The involvement of these MMPs in angiogenesis primarily relates to the degradation of ECM, but it should be noted that the activities of these proteases are complex and may involve other effects, such as the activation of growth factors and cytokinesis, the recruitment of endothelial progenitor cells, and the degradation of inhibitors (Kadoglou and Liapis 2004; Safina et al. 2007). Tissue remodelling involving proteolysis is only one of the critical steps in angiogenesis. Excessive proteolysis leads to damage of the blood vessel and can promote ECM decay, preventing cell migration instead of their attachment to it. In healthy blood vessels, there is no or very low expression of matrix metalloproteinases.
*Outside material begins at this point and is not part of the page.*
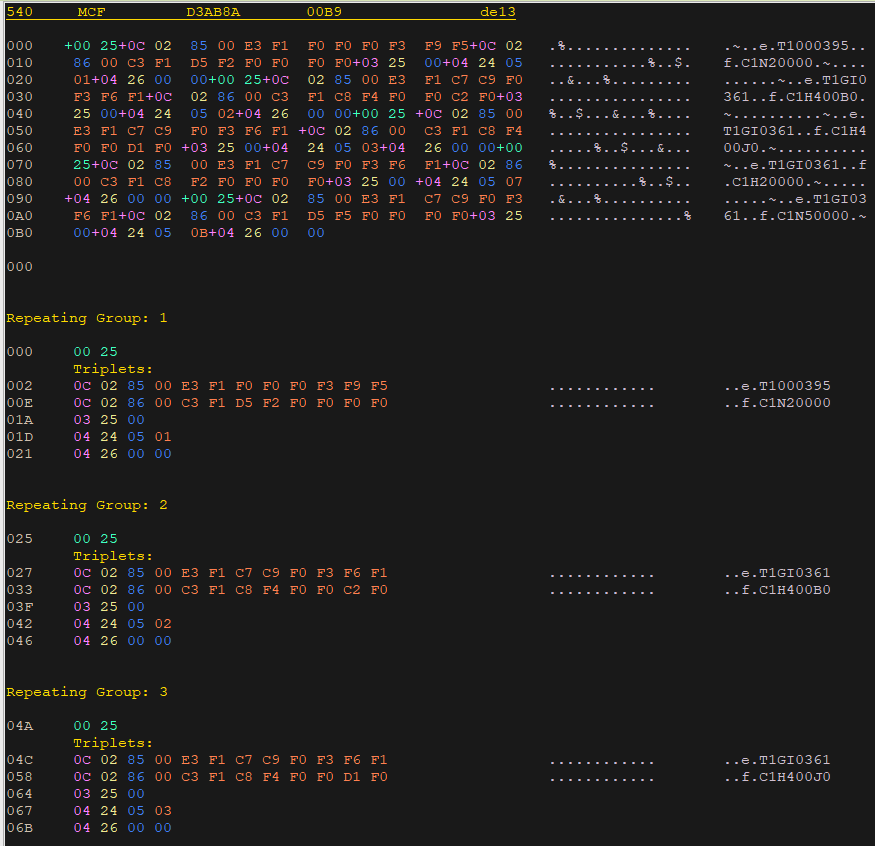
Task: Select offset 0B0 row in hex dump
Action: pos(19,233)
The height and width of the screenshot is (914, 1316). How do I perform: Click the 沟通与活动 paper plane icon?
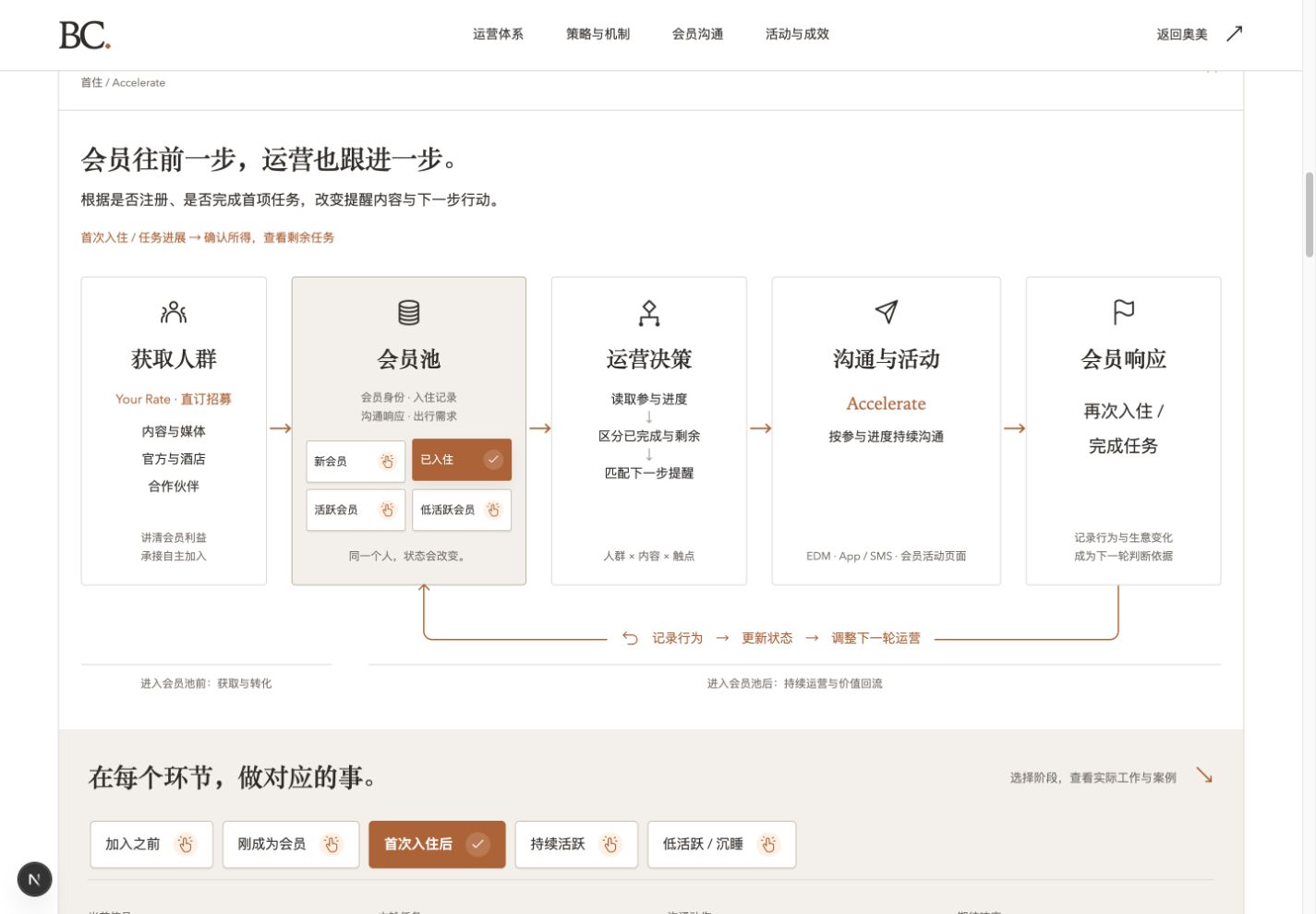click(887, 312)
The AAA inflammatory process involves macrophages producing proMMP12 and activating the proteolytic degradation of ECM depending on the action of MMP2 and MMP9. The process is then dispersed on both sides of the focal point of inflammation. As aneurysm enlarges, apoptosis of endothelial cells and expansion of VSMCs occur, leading to the overexpression of proangiogenic enzymes. In response to the overexpression of MMP2 and MMP9 under the influence of MMP12, antiangiogenic enzymes start to balance their expression, which leads to their overexpression. Moreover, in AAA, the overgrowth of VSMCs produces the ECM surplus, which leads to nutrient and oxygen deficiency. The tissue that surrounds the aneurysm must compensate for those conditions by ECM proteolysis and angiogenesis toward overgrown tissue, thus overexpressing metalloproteinases that are transported in the ECM toward the focal point of the AAA. The excess of proangiogenic proteases is counteracted by inhibitors that presumably arise from the central part of the developing aneurysm. The highest expression of genes encoding TIMP4 and other inhibitors in aneurysm sac is the strong evidence for this postulate. TIMP4 expressed by VSMCs is linked to pathological inflammation engaging ECM remodelling (Koskivirta et al. 2006).

In conclusion, the report delivers new evidence on the differential expression patterns of selected genes involved in ECM synthesis and its remodelling between AAA segments. Results provide insight into the complex interplay between MMPs and their inhibitors as well as between the process that aortic vessels undergo during the formation of AAA. The molecular mechanisms underlying the AAA progression needs further to work out all possible interactions in AAA segments but also in particular layers of aberrant aortic vessel walls.